Top of Listed entries
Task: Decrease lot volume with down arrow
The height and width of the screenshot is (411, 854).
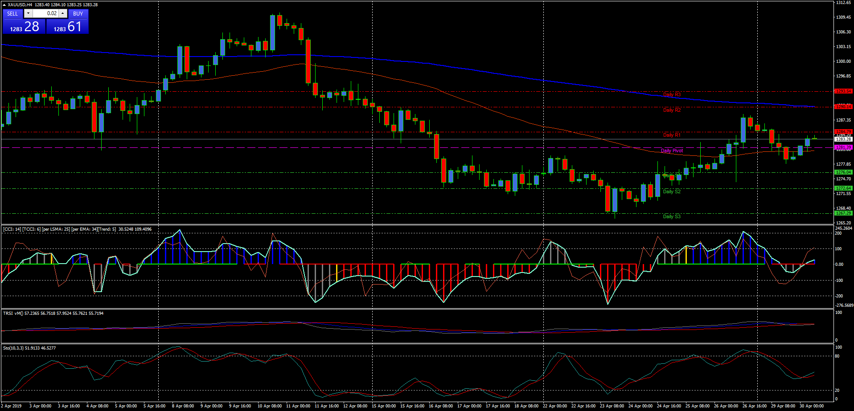Action: pos(28,13)
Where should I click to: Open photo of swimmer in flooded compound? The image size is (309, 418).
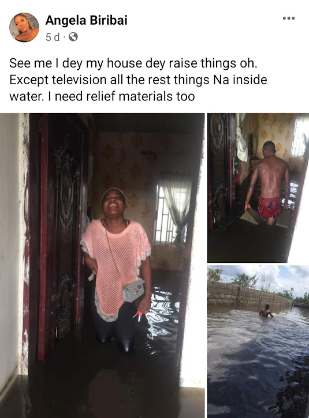click(258, 341)
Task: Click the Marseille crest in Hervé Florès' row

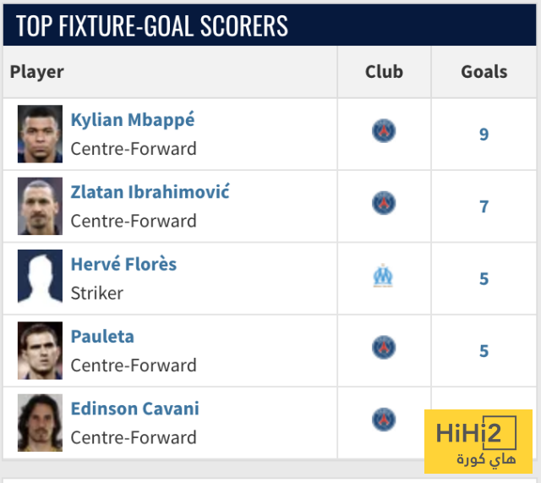Action: coord(383,276)
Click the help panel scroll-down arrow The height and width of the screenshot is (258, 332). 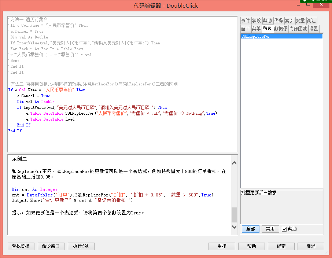point(234,227)
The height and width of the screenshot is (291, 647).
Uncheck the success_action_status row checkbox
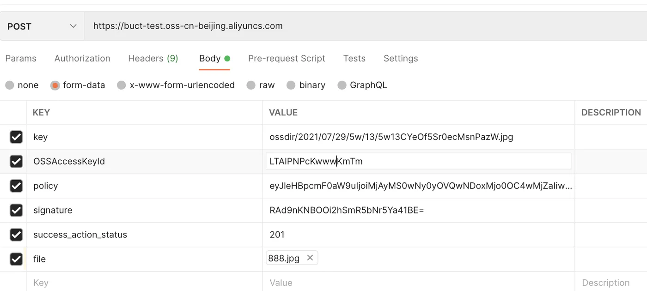(16, 235)
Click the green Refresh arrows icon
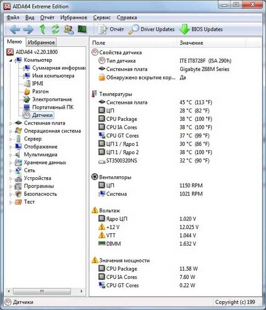 55,29
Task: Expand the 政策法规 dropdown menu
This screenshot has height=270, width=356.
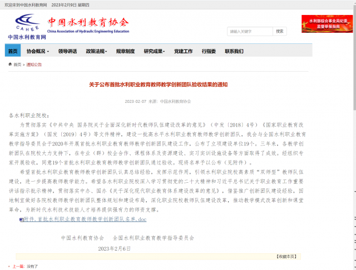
Bottom of Listed entries
**What the exercise asks**
Pictures are not part of the copy. Output only the lines from the one with "Task: Expand the 政策法规 dropdown menu" through the final line of the records, exactly as given.

**Exercise answer**
Task: Expand the 政策法规 dropdown menu
This screenshot has height=270, width=356.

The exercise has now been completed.